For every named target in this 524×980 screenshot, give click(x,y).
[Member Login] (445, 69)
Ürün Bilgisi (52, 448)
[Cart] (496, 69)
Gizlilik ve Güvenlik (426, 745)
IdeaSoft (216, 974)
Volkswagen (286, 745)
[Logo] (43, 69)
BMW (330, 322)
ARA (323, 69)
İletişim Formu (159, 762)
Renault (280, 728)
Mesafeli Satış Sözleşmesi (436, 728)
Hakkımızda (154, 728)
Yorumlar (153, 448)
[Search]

========================================

List every item above as a numbered list, omitting blank lines.

1. For every named target in this 524×980 screenshot, give click(x,y).
2. [Member Login] (445, 69)
3. Ürün Bilgisi (52, 448)
4. [Cart] (496, 69)
5. Gizlilik ve Güvenlik (426, 745)
6. IdeaSoft (216, 974)
7. Volkswagen (286, 745)
8. [Logo] (43, 69)
9. BMW (330, 322)
10. ARA (323, 69)
11. İletişim Formu (159, 762)
12. Renault (280, 728)
13. Mesafeli Satış Sözleşmesi (436, 728)
14. Hakkımızda (154, 728)
15. Yorumlar (153, 448)
16. [Search]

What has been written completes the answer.